> **EXCERPT PROVIDED**:

How to use window functions in sql to bring distinct values?

How to use window functions in sql to bring distinct values? - sql

I have this query to bring a company name and its top 5 contact names and top 5 phone numbers.
It works fine when I bring only contacts or only phones but when I try to bring both all the values returned are not distinct (e.g. there is more then one row for each company).
I think it has something to do with the partitions, but I have not idea what it is.
Can someone please help me to:
Fix this query.
Understand what the fix means.
query:
select
p.company_name,
p.Contact_1, p.Contact_2, p.Contact_3, p.Contact_4, p.Contact_5,
p.Phone_1, p.Phone_2, p.Phone_3, p.Phone_4, p.Phone_5
from
(
select contact.first_name + ' ' + contact.last_name as contact_name,
phone.display_phone,
company.company_name,
'Contact_'+
cast(row_number() over(partition by relation.company_id
order by contact.first_name, contact.last_name) as varchar(50)) row,
'Phone_'+
cast(row_number() over(partition by phone.contact_id
order by phone.display_phone) as varchar(50)) row2
from contacts company
left join contact_company_relation_additional_information relation
on company.id = relation.company_id and relation.ContactCompanyRelation_IsActive = 1
left join contacts contact
on relation.contact_id = contact.id and contact.is_company = 0 and contact.is_active = 1
left join contact_phones phone on company.id = phone.contact_id and phone.is_active = 1
where company.is_company = 1 and company.is_active = 1
) d
pivot
(
max(contact_name)
for row in (Contact_1, Contact_2, Contact_3, Contact_4, Contact_5)
) x
pivot
(
max(display_phone)
for row2 in (Phone_1, Phone_2, Phone_3, Phone_4, Phone_5)

> **GIVEN EXERCISE**:
From the SQL question, copy out the part that opens with the words containing "It works fine" and closes with "for each company).".

> **EXTRACTED INFORMATION**:
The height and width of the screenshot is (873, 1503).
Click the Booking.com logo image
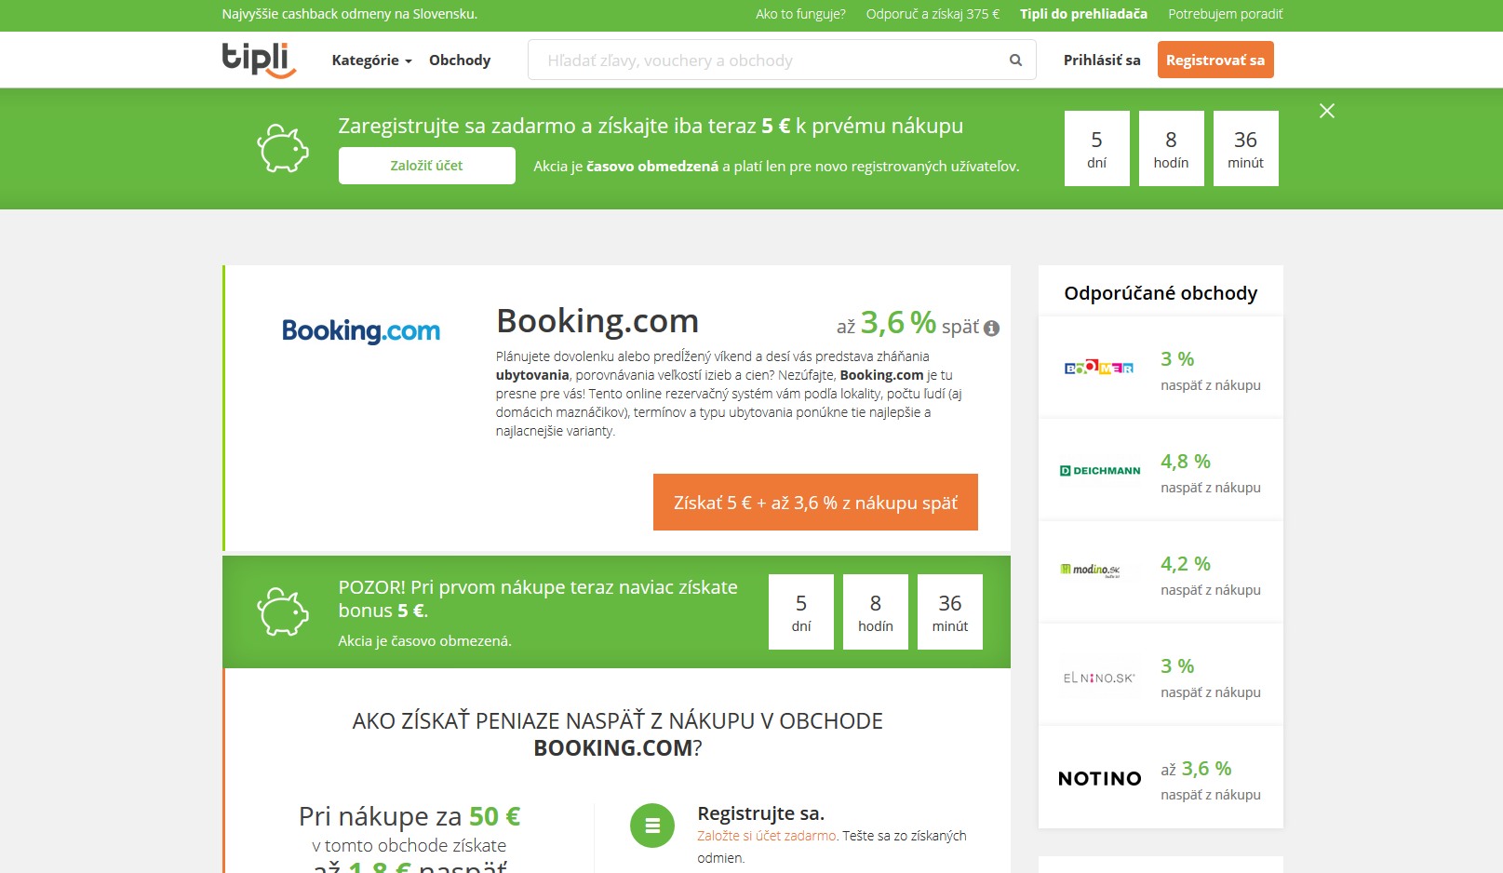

* * *

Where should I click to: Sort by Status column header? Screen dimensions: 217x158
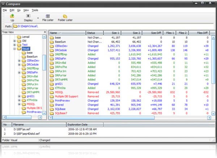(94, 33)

> **WORKED ANSWER**:
It works fine when I bring only contacts or only phones but when I try to bring both all the values returned are not distinct (e.g. there is more then one row for each company).